▸ **Activity**
Set down the records again, keeping each line exactly as it is.
== Records supplied
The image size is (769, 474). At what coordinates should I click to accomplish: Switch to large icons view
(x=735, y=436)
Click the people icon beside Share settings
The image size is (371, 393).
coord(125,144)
====
▸ **Response to this task**
The image size is (769, 474). At what coordinates should I click to accomplish: Switch to large icons view
(x=735, y=436)
Click the people icon beside Share settings
The image size is (371, 393).
coord(125,144)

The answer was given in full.